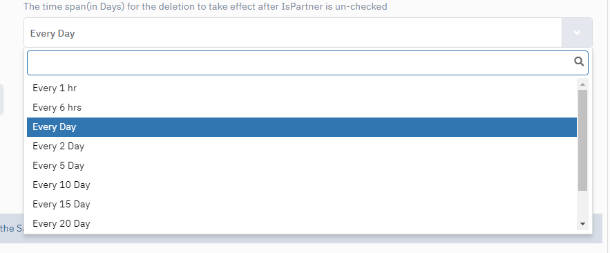Click the scrollbar up arrow
Screen dimensions: 610x253
coord(582,84)
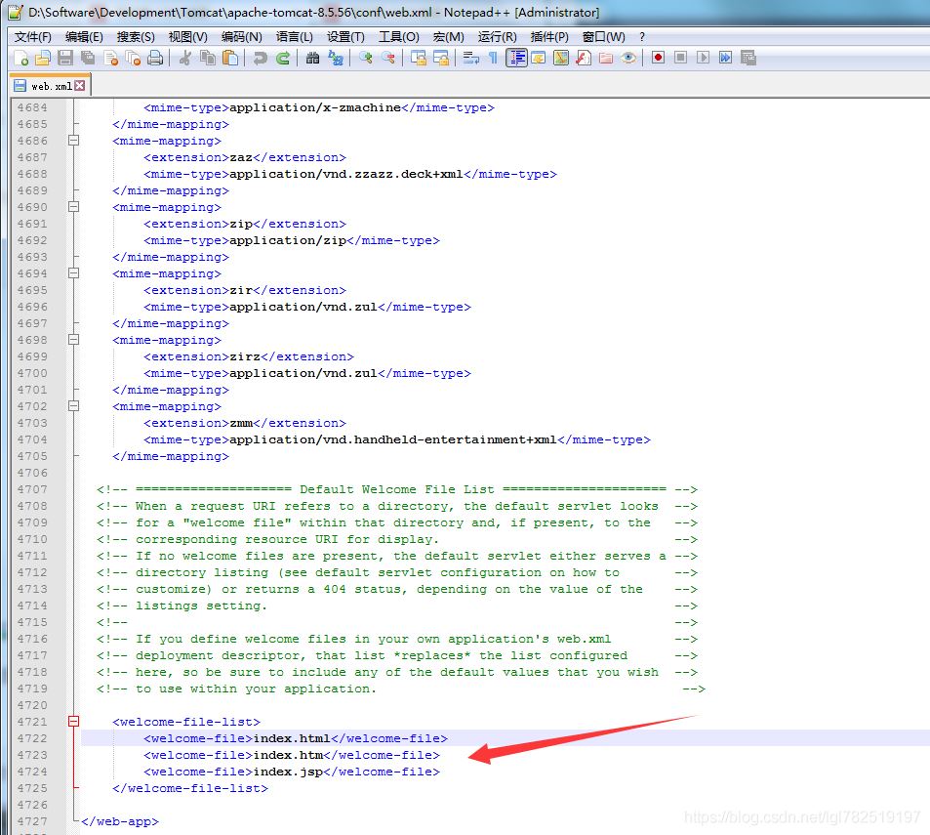This screenshot has width=930, height=835.
Task: Open the 语言(L) language menu
Action: 294,36
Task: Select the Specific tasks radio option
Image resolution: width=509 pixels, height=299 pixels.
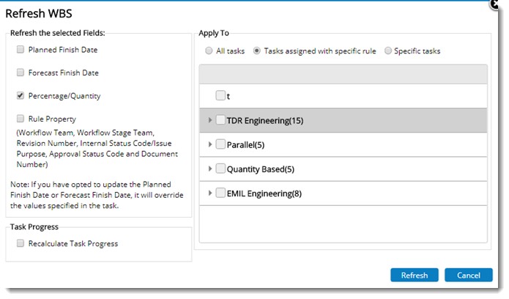Action: tap(387, 51)
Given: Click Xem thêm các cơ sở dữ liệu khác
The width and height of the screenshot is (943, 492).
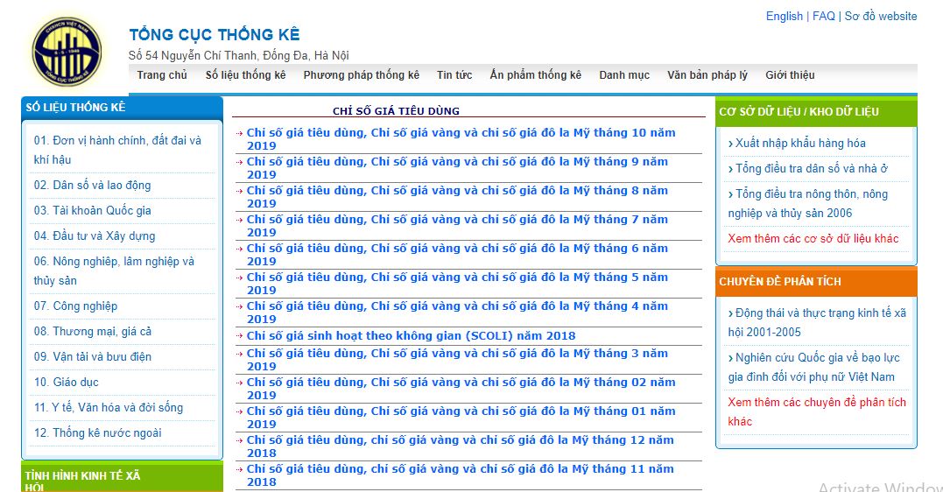Looking at the screenshot, I should (813, 238).
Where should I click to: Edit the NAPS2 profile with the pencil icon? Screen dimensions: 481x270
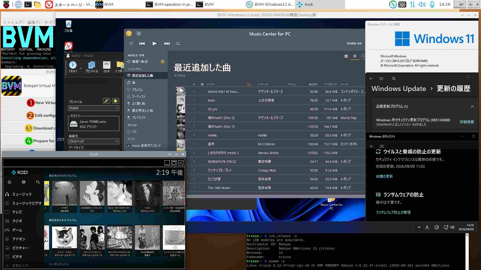(106, 101)
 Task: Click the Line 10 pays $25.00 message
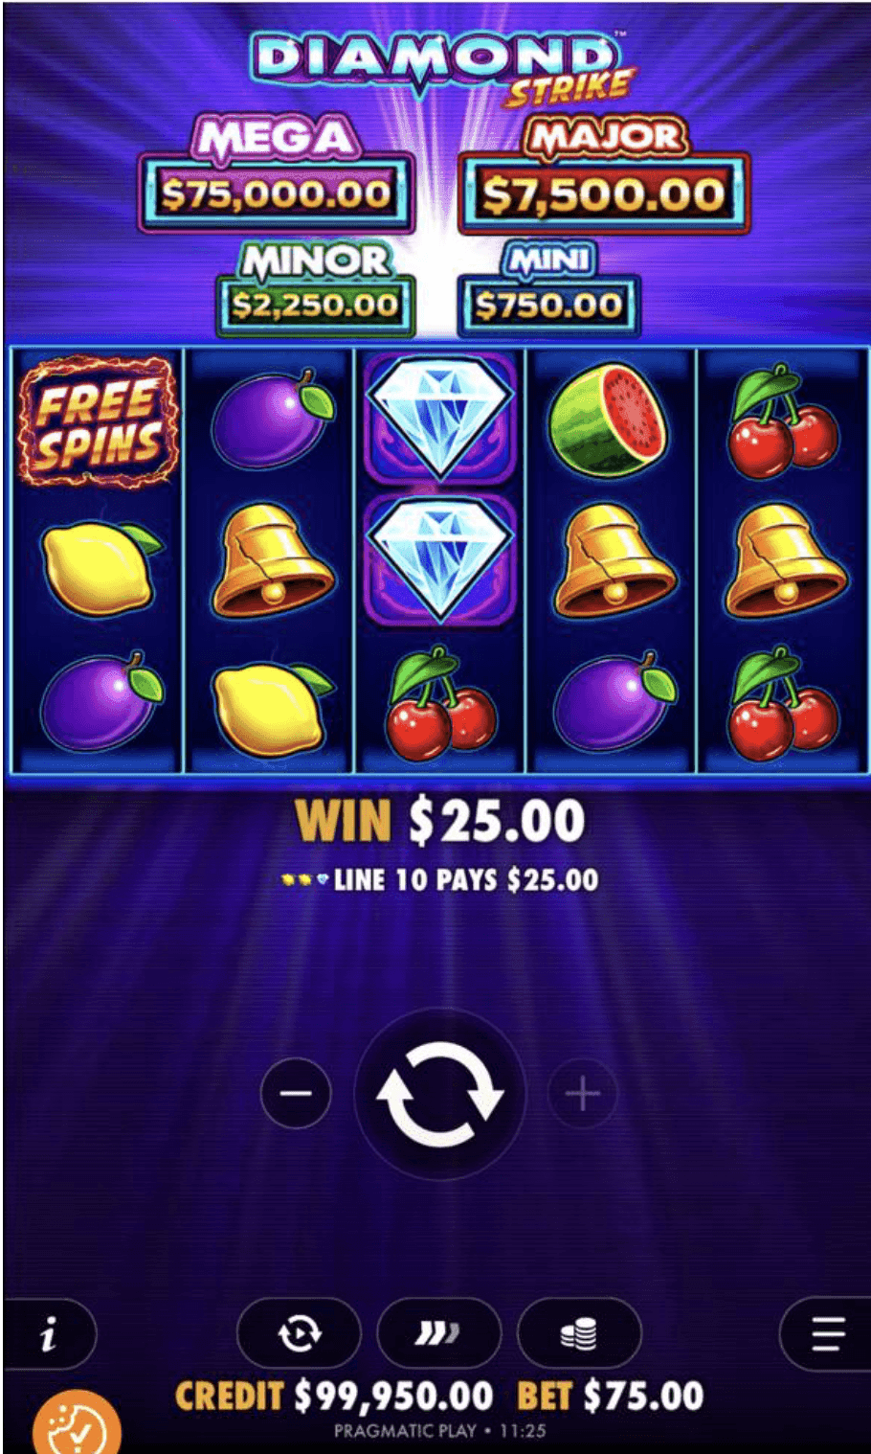tap(440, 879)
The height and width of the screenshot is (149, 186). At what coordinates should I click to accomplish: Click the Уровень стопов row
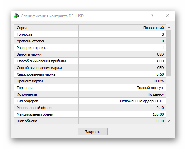pos(90,41)
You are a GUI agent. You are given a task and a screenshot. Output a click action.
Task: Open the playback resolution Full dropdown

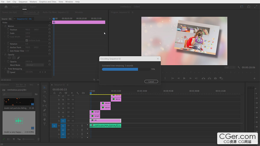230,68
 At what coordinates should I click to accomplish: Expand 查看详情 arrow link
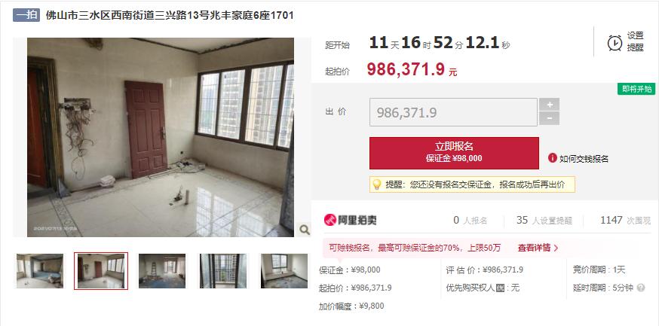tap(538, 248)
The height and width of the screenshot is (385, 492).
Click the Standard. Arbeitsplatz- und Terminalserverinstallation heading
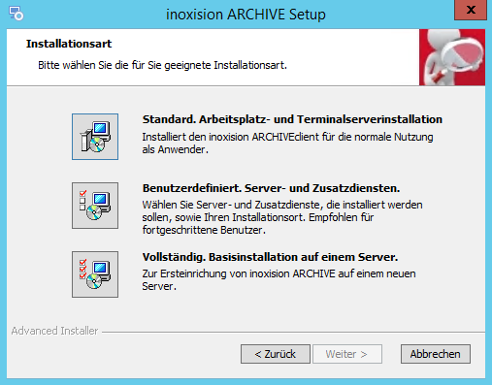pos(292,119)
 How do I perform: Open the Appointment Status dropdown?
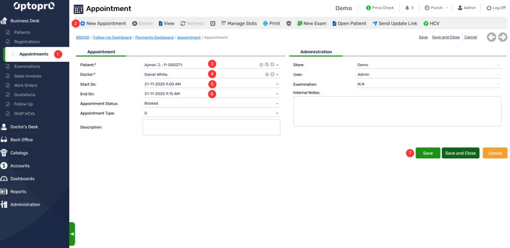coord(277,104)
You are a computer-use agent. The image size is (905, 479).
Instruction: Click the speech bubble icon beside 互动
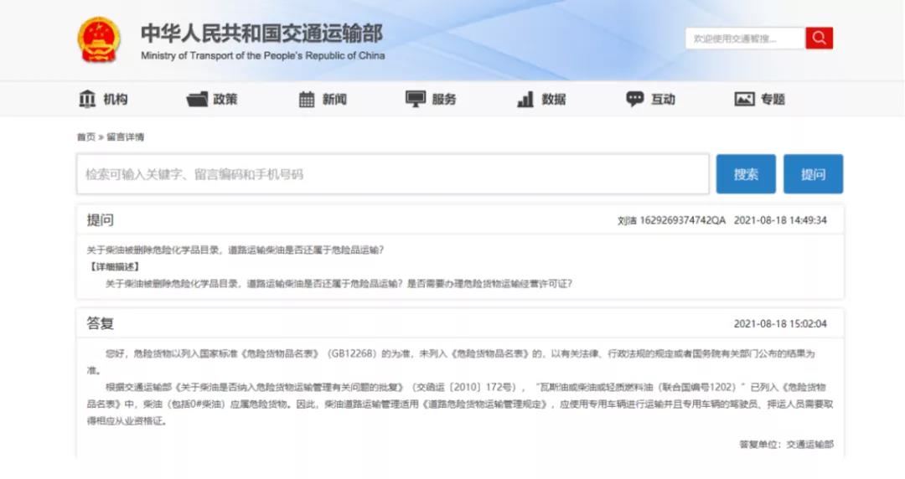click(x=635, y=99)
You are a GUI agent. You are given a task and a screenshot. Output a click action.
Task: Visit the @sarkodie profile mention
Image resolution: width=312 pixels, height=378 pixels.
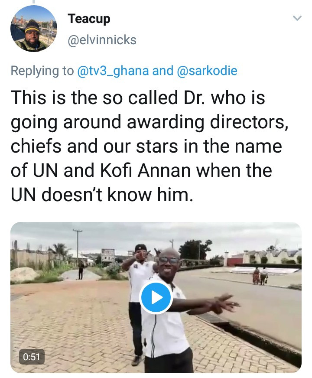tap(207, 71)
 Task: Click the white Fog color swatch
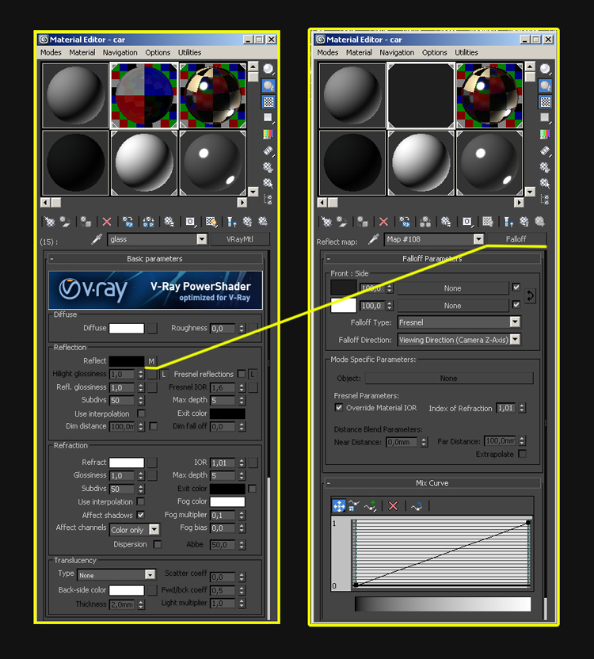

# Work item
The answer must be the lines above from the line that contains "The height and width of the screenshot is (385, 492)." to the final line of the data, word for word, with no pictures.

# Exercise output
The height and width of the screenshot is (385, 492).
Click the Standard. Arbeitsplatz- und Terminalserverinstallation heading
pos(292,119)
 How do I perform: Open the Appointment Status dropdown?
coord(277,104)
You are a computer-use agent. The image size is (905, 479).
Instruction: Click the speech bubble icon beside 互动
click(x=635, y=99)
You are a GUI agent. You are given a task and a screenshot. Output a click action.
Task: Visit the @sarkodie profile mention
Image resolution: width=312 pixels, height=378 pixels.
tap(207, 71)
 Task: Click the white Fog color swatch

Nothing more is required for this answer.